Anyone who has had the task (or, perhaps more insanely, given himself the task) of measuring the relative performance of various Web browsers knows how impossible it is to convince everyone of the validity of his chosen metrics. (Guilty as charged.) Some folks settle for running a Sieve of Eratosthenes algorithm in JavaScript; others will call up Google’s V8 benchmark page which always seems to give tremendous numbers for Chrome; and still others prefer loading google.com 100 times, averaging the load times, and concluding there’s not much to conclude.
Since last June, W3C has taken up the task of creating a uniform specification for all browser manufacturers to adopt. This specification includes a suite of JavaScript APIs that enable browsers to determine how much time certain fundamental tasks may consume – changing the active page, loading a page into memory, downloading any discrete amount of data from a server.
The goal is not just to give speed freaks like me a new and unchallengeable method of measuring how long it takes to load a Web page. When a script loaded into a browser is capable of measuring the workload capacity of that browser, it may be able to tailor the workload to suit the browser. This is especially critical, W3C determined, in a broadening environment where Web apps designed to be capable of running entire factories can run on smartphones.

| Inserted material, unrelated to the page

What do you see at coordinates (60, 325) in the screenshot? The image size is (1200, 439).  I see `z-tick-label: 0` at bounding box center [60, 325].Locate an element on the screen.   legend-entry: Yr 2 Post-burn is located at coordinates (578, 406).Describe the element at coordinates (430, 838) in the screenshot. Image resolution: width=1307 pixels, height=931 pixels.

In a test case published last month by Microsoft, which co-chairs the W3C’s Web Performance Working Group, a browser becomes capable of determining when the monitor is ready to receive the next frame of animation, using a new API called requestAnimationFrame
. The technique is similar to what developers use today with JS statements such as setTimeout
and setInterval
, explained IE Program Manager Jatinder Mann. “The key difference is that it notifies the application when the browser needs to update the screen, and only when the browser needs to update the screen. It keeps Web applications perfectly aligned with the browser’s painting, and uses only the necessary amount of resources.”
When W3C fully standardizes this API function, browsers will be able to implement it without use of brand-specific prefixes, which various manufacturers use for safety reasons. The final form of that function in a JS instruction looks something like this: if (window.requestAnimationFrame) window.requestAnimationFrame(draw);
, where draw
points to the single callback function that executes the drawing.
“Resource Timing, User Timing, and Performance Timeline specifications are all in the Last Call phase of specification,” Mann wrote today. “Last Call is a signal that the working group believes the spec is functionally complete and is ready for broad review from both other working groups and the public at large. This Last Call period extends until September 15, 2011.”
Mann is the co-author, along with Working Group chair Arvind Jain of Google, of the latest draft of the Page Visibility specification, whose Last Call phase expires September 8. The Performance Timing and Navigation Timing specs work in concert to enable scripts to effectively time the complete page loading phase, rather than wait for the entire JavaScript content to be loaded first – which is the current situation. Although W3C specifications clearly state, “The interface provided by this work does not intend to be used as any sort of performance benchmark for user agents,” you can bet that this is precisely what it will be used for the moment it’s made public.
In celebrating the first year of the Working Group’s operation, Microsoft’s Mann wrote, “It’s encouraging to see how much progress we’ve collectively made in just one year. These APIs are a great example of how quickly new ideas can become interoperable standards that developers can depend on in modern HTML5-enabled browsers.”